EXERCISE PROMPT = What lines below hold the string "agent"? Copy them all.

(Collected data entries)
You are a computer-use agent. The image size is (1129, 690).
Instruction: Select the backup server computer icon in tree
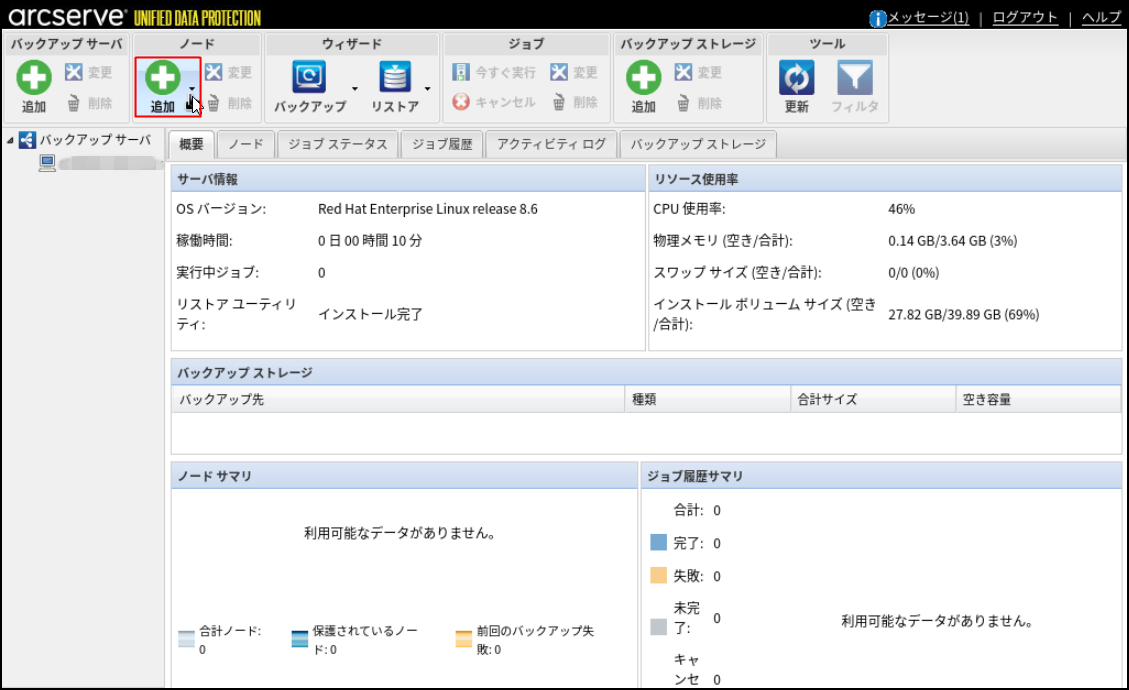(47, 163)
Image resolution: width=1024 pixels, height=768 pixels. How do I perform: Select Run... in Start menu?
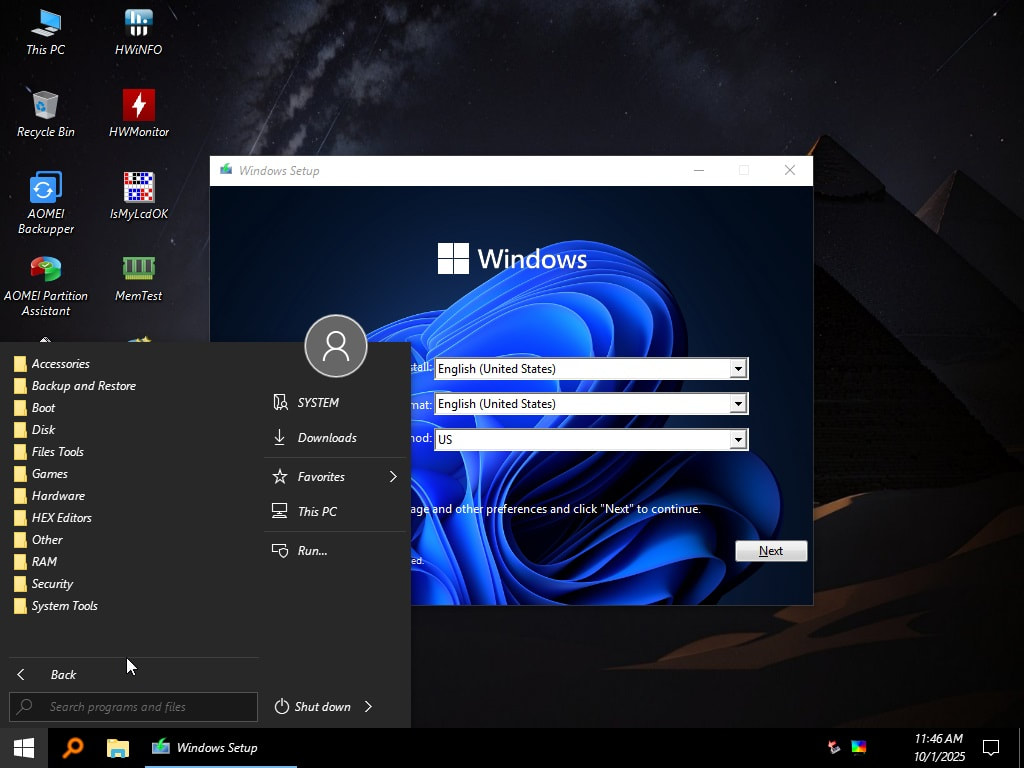coord(312,551)
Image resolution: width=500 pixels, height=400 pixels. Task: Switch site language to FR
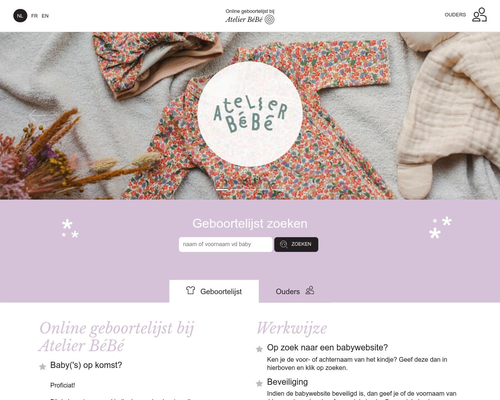pyautogui.click(x=34, y=16)
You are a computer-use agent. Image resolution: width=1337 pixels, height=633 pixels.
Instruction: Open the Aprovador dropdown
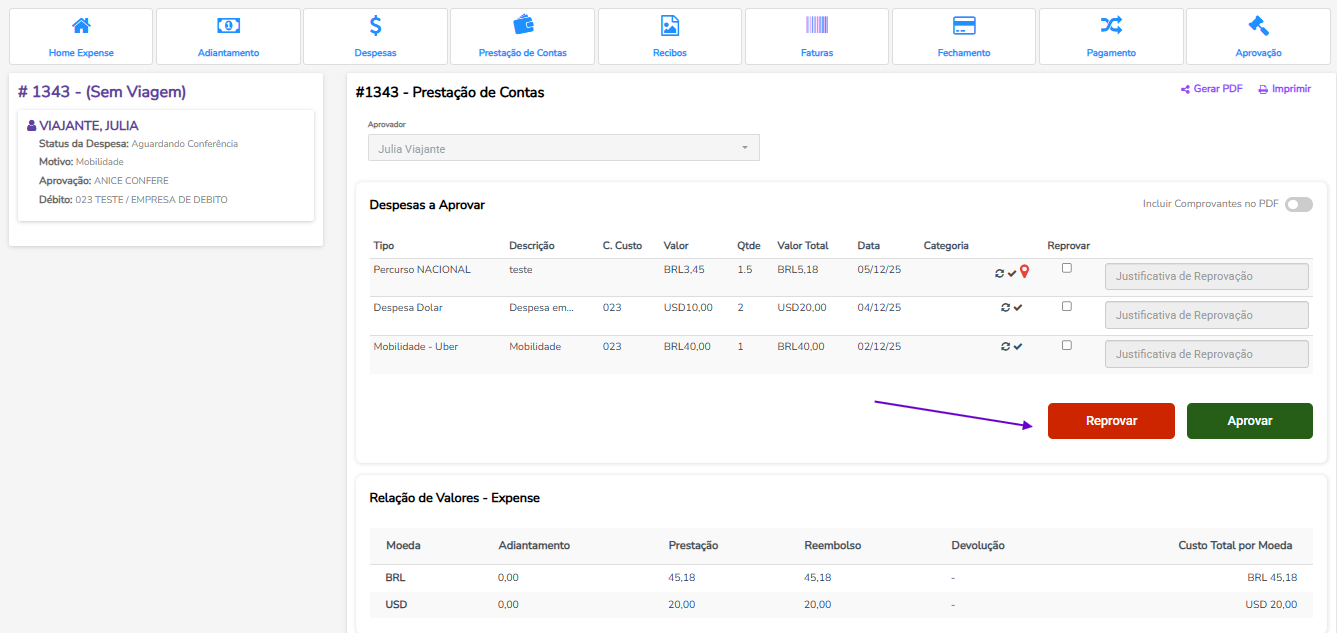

TASK OUTPUT =
You are a computer-use agent. The image size is (1129, 690).
You are a computer-use agent. Image resolution: width=1337 pixels, height=633 pixels.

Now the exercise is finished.